From WILSON’S “Tales of the Borders”

JOHN M’PHERSON was a farmer and grazier in Kintyre—a genuine Highlander. In person, though of rather low stature than otherwise, he was stout, athletic, and active; bold and fearless in disposition, warm in temper, friendly, and hospitable—this last to such a degree that his house was never without as many strangers and visitors of different descriptions, as nearly doubled his own household.

To the vagrant beggar his house and meal-chest were ever open; and to no one, whatever his condition, were a night’s quarters ever refused. M’Pherson’s house, in short, formed a kind of focus, with a power to draw towards itself all the misery and poverty in the country within a circle whose diameter might be reckoned at somewhere about twenty miles. The wandering mendicant made it one of his regular stages, and the traveller of better degree toiled on his way with increased activity, that he might make it his quarters for the night.

Fortunately for the character and credit of M’Pherson’s hospitality, his wife was of an equally kind and generous disposition with himself; so that his absences from home, which were frequent, and sometimes long, did not at all affect the treatment of the stranger under his roof, or make his welcome less cordial.

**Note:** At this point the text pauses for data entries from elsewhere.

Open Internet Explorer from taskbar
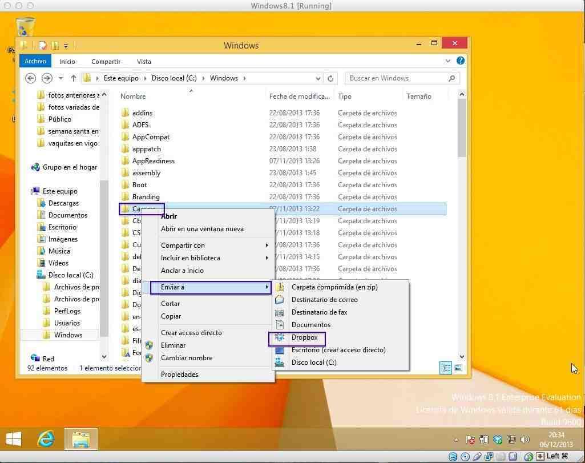(46, 438)
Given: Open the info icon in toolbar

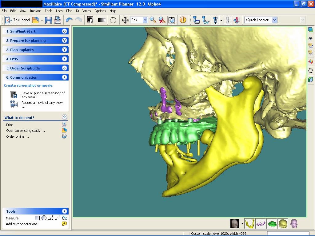Looking at the screenshot, I should coord(183,20).
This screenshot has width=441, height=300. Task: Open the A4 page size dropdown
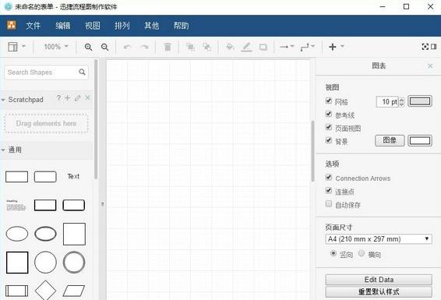point(379,239)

But the hospitality exercised at Morvane, which was the name of M’Pherson’s farm, sometimes, it must be confessed, led to occasional small depredations—such as the loss of a pair of blankets, a sheet, or a pair of stockings, carried off by the ungrateful vagabonds whom he sometimes sheltered. There were, however, one pair of blankets abstracted in this way, that found their road back to their owner in rather a curious manner.

The morning was thick and misty, when the thief (in the case alluded to) decamped with his booty, and continued so during the whole day, so that no object, at any distance, however large, could be seen. After toiling for several hours, under the impression that he was leaving Morvane far behind, the vagabond, who was also a stranger in the country, approached a house, with the stolen blankets snugly and carefully bundled on his back, and knocked at the door, with the view of seeking a night’s quarters, as it was now dusk. The door was opened; but by whom, think you, good reader? Why, by M’Pherson!

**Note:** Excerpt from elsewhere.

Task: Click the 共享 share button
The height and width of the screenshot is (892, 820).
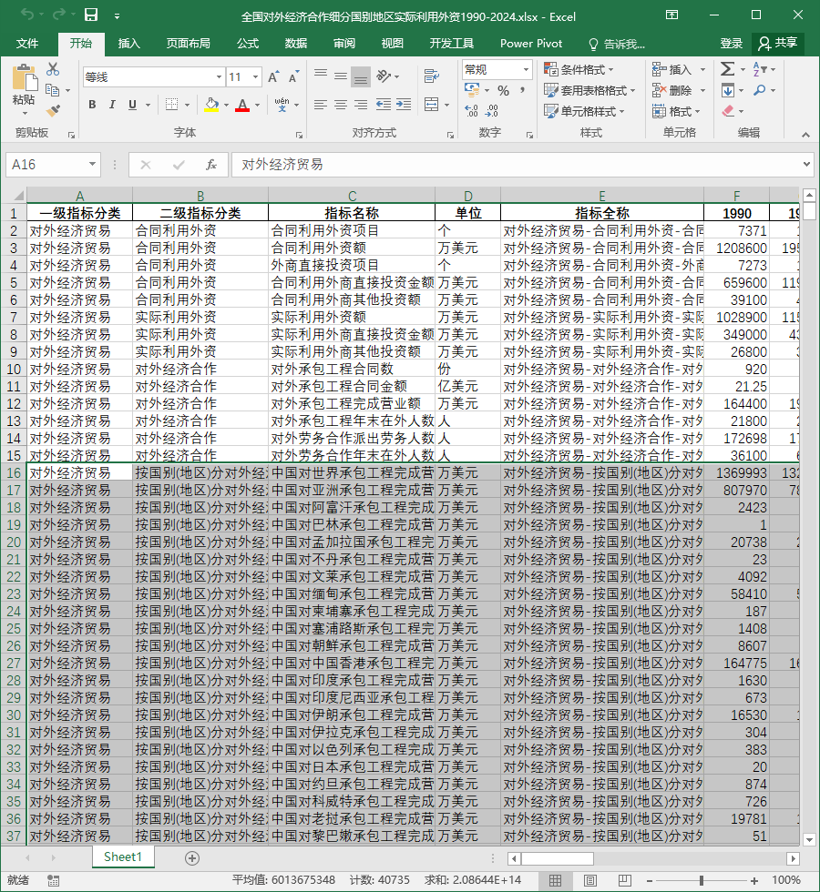Action: click(778, 44)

The thief, without knowing it, had landed precisely at the point from which he had set out. Being instantly recognised, he was politely invited to walk in. To this kind invitation, the thief replied by throwing down the blankets, and taking to his heels—thus making, with his own hands, a restitution which was very far from being intended. Poor M’Pherson, however, did not get all his stolen blankets back in this way.

This, however, is a digression. To proceed with our tale. One night, when M’Pherson was absent, attending a market at some distance, an elderly female appeared at the door, with the usual demand of a night’s lodging, which, with the usual hospitality of Morvane, was at once complied with. The stranger, who was a remarkably tall woman, was dressed in widow’s weeds, and of rather respectable appearance; her deportment was grave, even stern, and altogether she seemed as if suffering from some recent affliction.

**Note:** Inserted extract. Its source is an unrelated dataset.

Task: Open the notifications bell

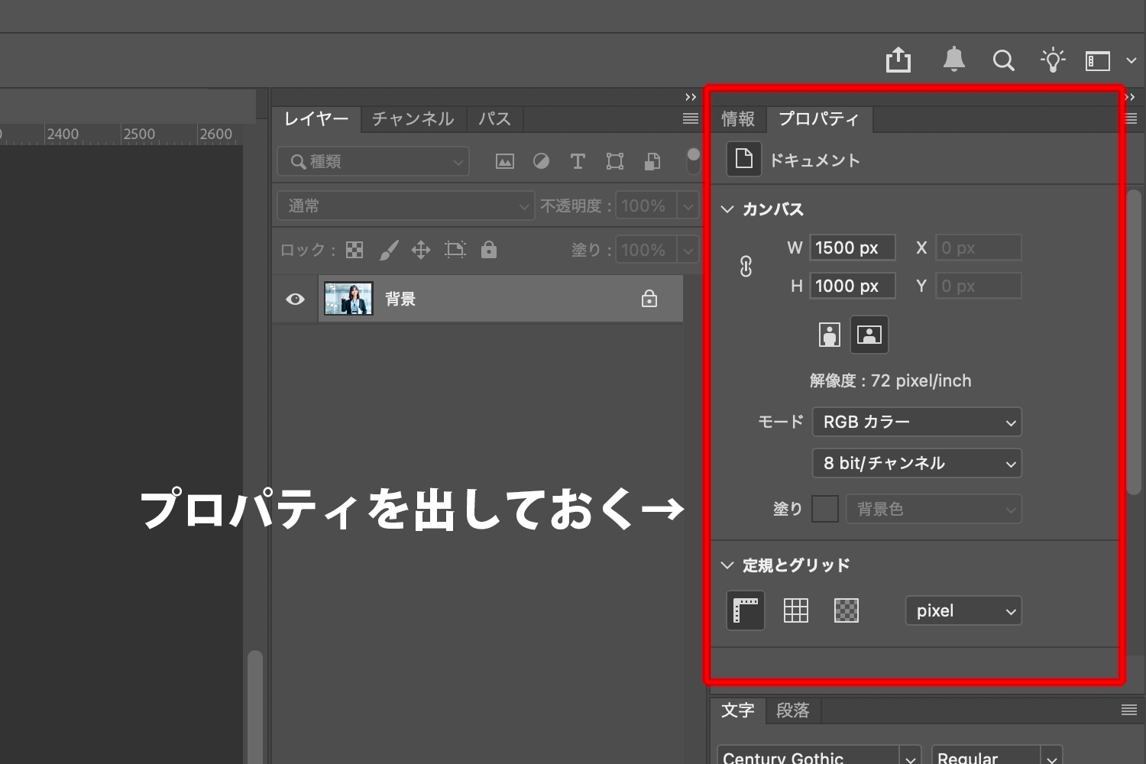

During the whole of the early part of the evening she sat before the fire, with her face buried between her hands, heedless of what was passing around her, and was occasionally observed rocking to and fro, with that kind of motion that bespeaks great internal anguish. It was noticed, however, that she occasionally stole a look at those who were in the apartment with her; and it was marked by all (but whether this was merely the effect of imagination, for all felt that there was something singular and mysterious about the stranger, or was really the case, we cannot decide) that, in these furtive glances, there was a peculiarly wild and appalling expression. The stranger spoke none, however, during the whole night; but continued, from time to time, rocking to and fro in the manner already described. Neither could she be prevailed upon to partake of any refreshment, although repeatedly pressed to do so. All invitations of this kind she declined, with a wave of the hand, or a melancholy, yet determined inclination of the head. In words she made no reply.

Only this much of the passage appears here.